■ Schriftliche Aufgaben ■
[a] Zähle alle Personen auf, die im Artikel über die Rede von Pence mit Namen genannt werden.
[b] Übernimm aus dem Artikel wörtlich den Teil von „Doch da ist“ bis einschließlich „tatsächlich erreichen wollen.“.
[c] Übersetze den Satz „Doch da ist auch Trump-Sprech in den Pence-Worten.“ aus dem Artikel ins Englische.

■ Artikel ■
--
Die Zeilen, die am Vormittag im großen Saal des Bayerischen Hofes über den Teleprompter rollen, sind an Deutlichkeit kaum zu übertreffen. Einen Monat nach Amtsantritt lässt US-Präsident Donald Trump süße Soße über die unappetitlichen Bemerkungen von einer "obsolet" gewordenen Nato gießen. 21 Minuten versichert sein Vizepräsident Mike Pence den Vertreten der Nato, der EU und vor allem Deutschlands die Treue der USA, beschwört die gemeinsamen Werte von Frieden, Demokratie, Gerechtigkeit und Rechtsstaatlichkeit.

Pence erkennt die Anstrengungen im gemeinsamen Anti-Terror-Kampf an, verneigt sich vor den Opfern und kommt auf eine Mauer zu sprechen, deren Anblick er nie mehr vergessen werde. Nein nicht die aktuelle Sperre an der amerikanisch-mexikanischen Grenze, sondern jene "zehn Fuß hohe Mauer aus Blumen", mit denen die Berliner an der US-Botschaft ihre Solidarität mit dem amerikanischen Volk nach den Terrorangriffen vom 11. September 2001 ausdrückten. Die neue US-Administration ist also bemüht, die Befürchtungen des Westens nicht nur sachlich, nicht nur nachdrücklich, sondern auch empathisch zu zerstreuen.

Doch da ist auch Trump-Sprech in den Pence-Worten. Die USA würden "stark sein, stärker als je zuvor", betont der Vizepräsident. Und er beklagt, dass außer den USA nur fünf weitere Nato-Staaten die Selbstverpflichtung erfüllten, zwei Prozent ihres Bruttoinlandsproduktes (BIP) in die Verteidigung zu investieren. Zuvor hatte bereits US-Verteidigungsminister James Mattis überprüfbare Daten von den Partnern bis Jahresende verlangt, aus denen nachvollziehbar hervorgeht, dass sie das Ziel tatsächlich erreichen wollen.

Die deutsche Seite kann zwar auf intensives Engagement in vielen Ländern verweisen, auch auf eine beachtliche Steigerung des Verteidigungshaushaltes um acht Prozent. Und Bundeskanzlerin Angela Merkel sagt in München ein weiteres Anwachsen zu. Bis 2024 auf zwei Prozent vom BIP zu kommen, wie 2014 beschlossen, diesem Ziel fühle sich Deutschland "verpflichtet", versichert Merkel. Und auch ihre Verteidigungsministerin Ursula von der Leyen erklärt die Zeiten, in denen Deutschland die Friedensdividende nutzen konnte, für beendet.
--
■ Ausgewählte Zeilen ■
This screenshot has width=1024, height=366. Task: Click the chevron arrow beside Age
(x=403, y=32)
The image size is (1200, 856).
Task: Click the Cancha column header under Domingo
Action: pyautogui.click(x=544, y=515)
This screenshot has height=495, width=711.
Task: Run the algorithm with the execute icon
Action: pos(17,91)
--
■ Antworten ■
[a] Donald Trump, Mike Pence, James Mattis, Angela Merkel, Ursula von der Leyen

[b]
Doch da ist auch Trump-Sprech in den Pence-Worten. Die USA würden "stark sein, stärker als je zuvor", betont der Vizepräsident. Und er beklagt, dass außer den USA nur fünf weitere Nato-Staaten die Selbstverpflichtung erfüllten, zwei Prozent ihres Bruttoinlandsproduktes (BIP) in die Verteidigung zu investieren. Zuvor hatte bereits US-Verteidigungsminister James Mattis überprüfbare Daten von den Partnern bis Jahresende verlangt, aus denen nachvollziehbar hervorgeht, dass sie das Ziel tatsächlich erreichen wollen.

[c] But there is also Trump-speak in Pence's words.